On Saturday, September 18th Heritage’s Director of Collections & Exhibitions and resident gravestone expert Jennifer Madden led a tour of three historic burying grounds on the Cape. Starting at Cobb’s Hill in Barnstable and making our way through Lothrop Hill (also in Barnstable) and finally Yarmouth Ancient Cemetery, we examined carving motifs and how their changes from the mid-17th century to the 19th century reflect shifting societal ideas about life, death and what comes after.

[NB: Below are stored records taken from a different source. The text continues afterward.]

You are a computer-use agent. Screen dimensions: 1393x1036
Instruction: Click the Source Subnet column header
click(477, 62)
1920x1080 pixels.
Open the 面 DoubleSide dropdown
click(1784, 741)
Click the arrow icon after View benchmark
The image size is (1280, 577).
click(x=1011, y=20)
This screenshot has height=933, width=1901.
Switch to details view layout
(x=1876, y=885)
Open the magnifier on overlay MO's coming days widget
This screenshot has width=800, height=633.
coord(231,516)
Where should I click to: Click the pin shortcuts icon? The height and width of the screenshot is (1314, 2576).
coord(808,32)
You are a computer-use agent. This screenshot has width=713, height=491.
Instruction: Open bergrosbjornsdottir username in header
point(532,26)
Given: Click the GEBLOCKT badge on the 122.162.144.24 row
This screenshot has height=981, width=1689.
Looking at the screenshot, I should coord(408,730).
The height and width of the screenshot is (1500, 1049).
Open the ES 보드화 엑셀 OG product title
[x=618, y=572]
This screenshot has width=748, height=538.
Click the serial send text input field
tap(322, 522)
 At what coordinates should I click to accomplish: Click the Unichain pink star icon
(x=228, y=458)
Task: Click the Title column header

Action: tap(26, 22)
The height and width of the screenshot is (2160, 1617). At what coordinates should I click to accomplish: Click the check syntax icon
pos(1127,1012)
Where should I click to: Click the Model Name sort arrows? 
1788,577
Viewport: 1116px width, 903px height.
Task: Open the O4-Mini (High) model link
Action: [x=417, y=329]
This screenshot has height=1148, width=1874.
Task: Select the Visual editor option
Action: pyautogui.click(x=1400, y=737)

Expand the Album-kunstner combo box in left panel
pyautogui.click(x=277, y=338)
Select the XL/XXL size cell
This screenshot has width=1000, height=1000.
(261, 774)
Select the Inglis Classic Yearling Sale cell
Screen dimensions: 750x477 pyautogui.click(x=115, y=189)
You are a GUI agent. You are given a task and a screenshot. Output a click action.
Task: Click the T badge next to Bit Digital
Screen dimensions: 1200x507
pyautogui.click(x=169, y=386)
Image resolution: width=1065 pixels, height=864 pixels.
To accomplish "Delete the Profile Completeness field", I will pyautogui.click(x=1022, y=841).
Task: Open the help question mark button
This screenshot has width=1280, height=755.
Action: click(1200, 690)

Graveyards are like outdoor museums. A walk through one will take you back in time and face to face with the people of the past. Stones tell us of lives cut short by tragedy or exceedingly long lives spent entirely within a stone’s throw of their final resting spot. Epitaphs can be touching or funny (either intentionally or not), proving that a good laugh never goes out of fashion.
At Yarmouth Ancient Cemetery we saw a fantastic and funny stone, brought to the group’s attention by tour participants Thomas Bihl and Shana Drake. The stone, pictured here, reads, “Here Lyes Buried the Body of Mr. Anthony Paddock, Who was Dround in the Vineyard Sound on That Very Cold Day February the 15th 1731 in the 22nd Year of His Age.”
Bihl and Drake, who discovered this amusing stone on a stroll years ago, have tried to find out more about That Very Cold Day by checking the date, February 15, 1731, against accounts of historic New England storms, but without any luck. If the day was cold enough to live on in popular memory, perhaps the most likely place to look is in diaries or personal accounts from the period. In the present , we can only speculate on the specific circumstances of the unfortunate Mr. Paddock’s passing and wonder just how cold was it?